[[ Given text, beginning ]]

Scottsdale, Ariz. — A recent trial involving 20 patients with radiation side effects provides some of the first clinical proof that stem cells are capable of repairing damaged human skin.
Scottsdale, Ariz. - A recent trial involving 20 patients with radiation side effects provides some of the first clinical proof that stem cells are capable of repairing damaged human skin.
"This is one of the first real clinical works demonstrating effectiveness of stem cells in a clinical setting," says Gino Rigotti, M.D., who heads the plastic surgery department at the Azienda Ospedaliera Verona, Italy.
Most previous stem cell research involves animal models, while a few isolated case reports involving human patients do exist.
In the trial, researchers treated consenting patients suffering from side effects of radiation treatment recognized as a previously undescribed scleroderma-like microangiopathy. They gave each patient injections of adult mesenchymal stem cells (AMSCs) together with the cells' natural three-dimensional scaffold, applied directly to the radio-damaged areas in accordance with optimal patterns determined by a computer-based procedure.
"We determined that the radio-damaged tissue was a scleroderma-like ischemic lesion because of factors including the space between adipocytes, the edema and the fibrosis. We demonstrated with our research that therapy with adipose-derived stem cells is effective for the care of this lesion," Dr. Rigotti explains.
In particular, he says all aspects of the lesions were approaching normalcy after treatment, as measured by ultrastructural studies performed on tissue samples from the radio-damaged areas before transplantation and after periods ranging from one to 12 months post-therapy. Researchers also performed ultrastructural studies on the lipoaspirate, as well as cytofluorimetric examination.
Cytofluorimetric examination of human lipoaspirate (which researchers harvested with a number 2 cannula) revealed that after purification and centrifugation, this material contained at least 1.8x103 AMSCs/cc. Therefore, researchers deemed cell culturing unnecessary.

[[ Given text, end ]]
[[ Available data, beginning ]]

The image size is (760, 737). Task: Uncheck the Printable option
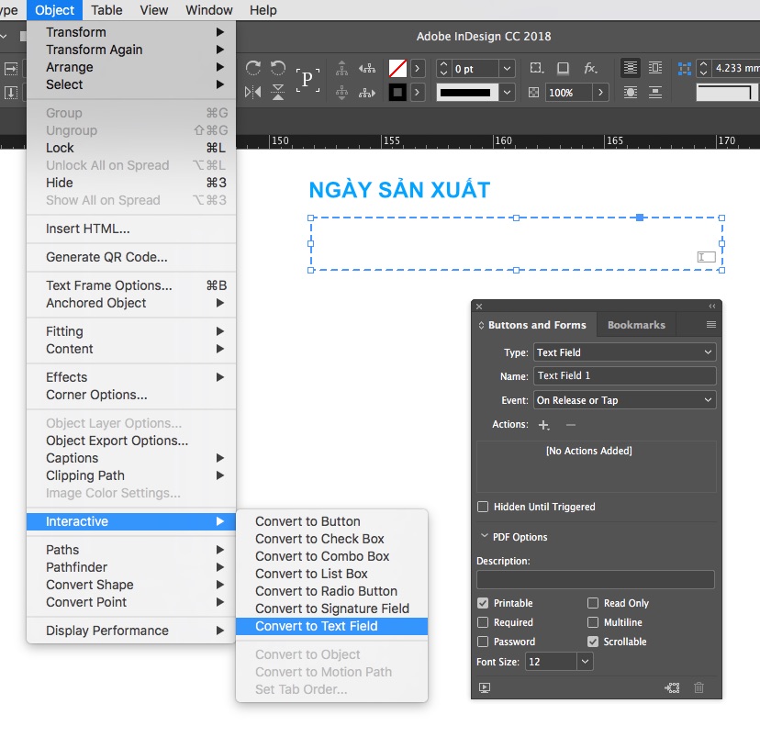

[[ Available data, end ]]

**How to complete this task:**
Rewrite the stem cell skin repair report from "Scottsdale, Ariz. - A" to "patients do exist.", changing "clinical" to "medical" throughout.

**The completed task:**
Scottsdale, Ariz. - A recent trial involving 20 patients with radiation side effects provides some of the first medical proof that stem cells are capable of repairing damaged human skin.
"This is one of the first real medical works demonstrating effectiveness of stem cells in a medical setting," says Gino Rigotti, M.D., who heads the plastic surgery department at the Azienda Ospedaliera Verona, Italy.
Most previous stem cell research involves animal models, while a few isolated case reports involving human patients do exist.